(Collected data)
==========
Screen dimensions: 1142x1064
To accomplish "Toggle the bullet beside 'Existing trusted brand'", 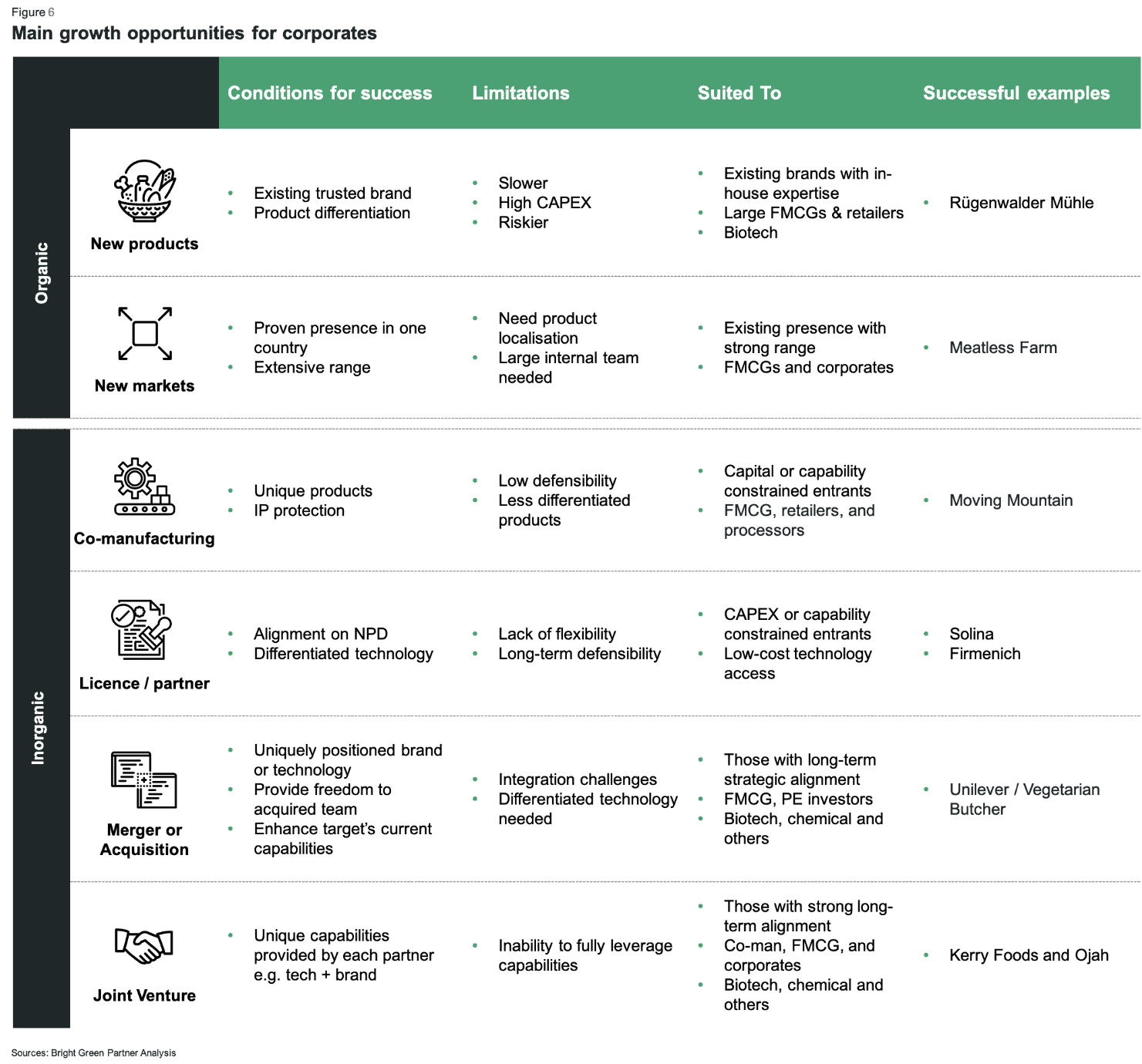I will [231, 194].
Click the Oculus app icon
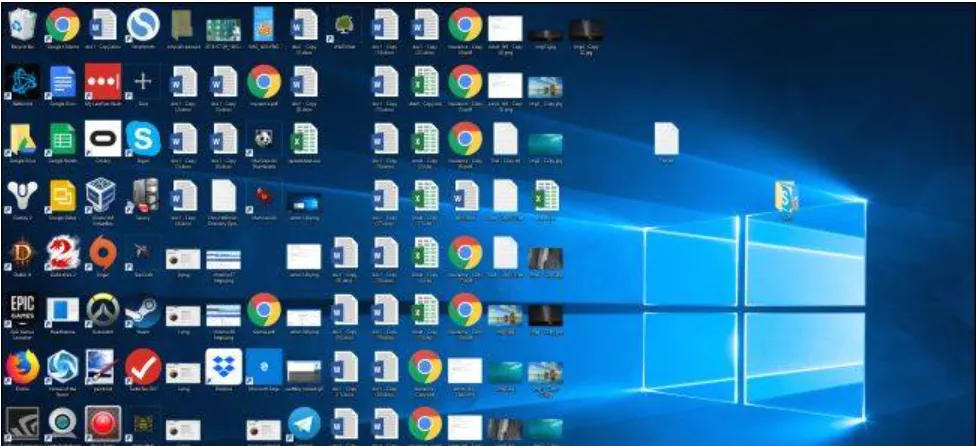Image resolution: width=976 pixels, height=446 pixels. (102, 138)
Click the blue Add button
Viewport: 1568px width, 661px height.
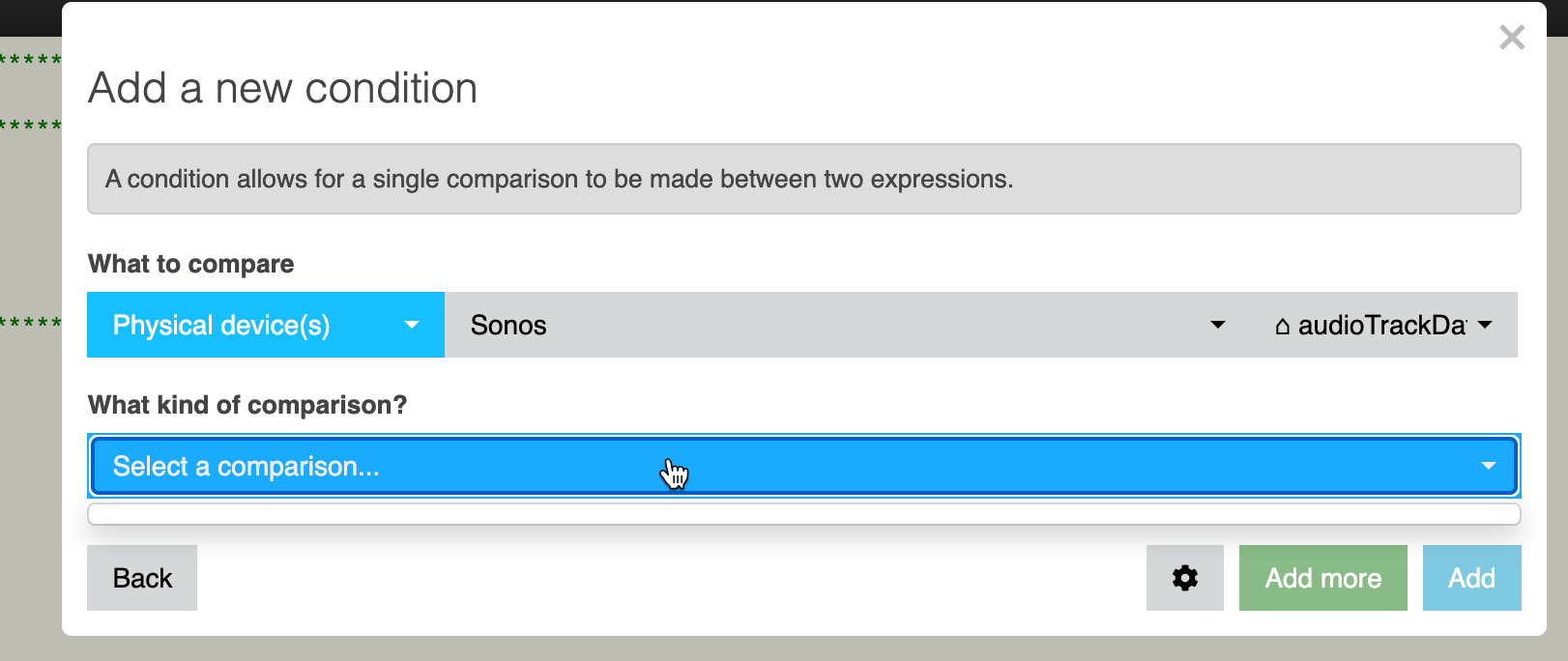1472,578
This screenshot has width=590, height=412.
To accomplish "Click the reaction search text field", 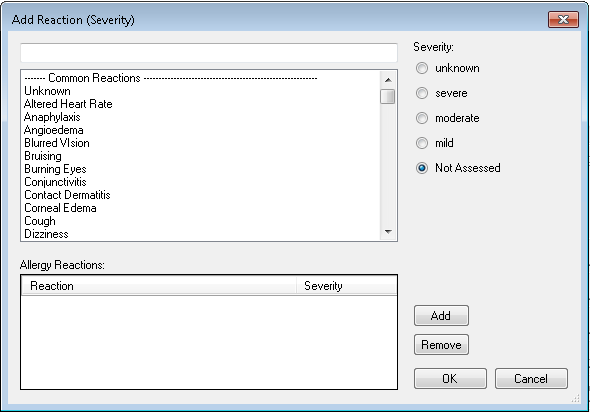I will [x=209, y=53].
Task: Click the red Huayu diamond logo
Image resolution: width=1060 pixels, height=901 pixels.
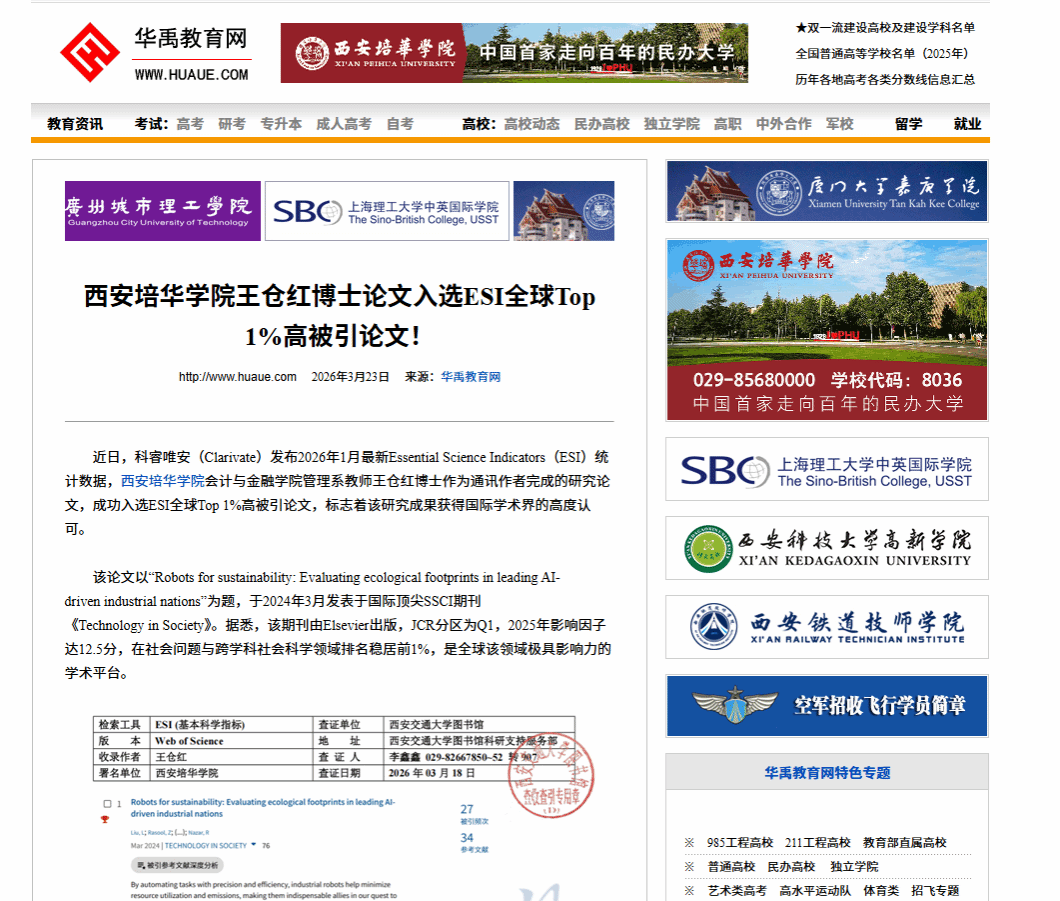Action: pyautogui.click(x=89, y=53)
==========
- **WHAT THE EXERCISE ASKS**
Leave out every picture and copy, exactly as written, the lines from the one with "Task: Click the red Huayu diamond logo" through the end of the records above.

- **TASK SOLUTION**
Task: Click the red Huayu diamond logo
Image resolution: width=1060 pixels, height=901 pixels.
Action: pyautogui.click(x=89, y=53)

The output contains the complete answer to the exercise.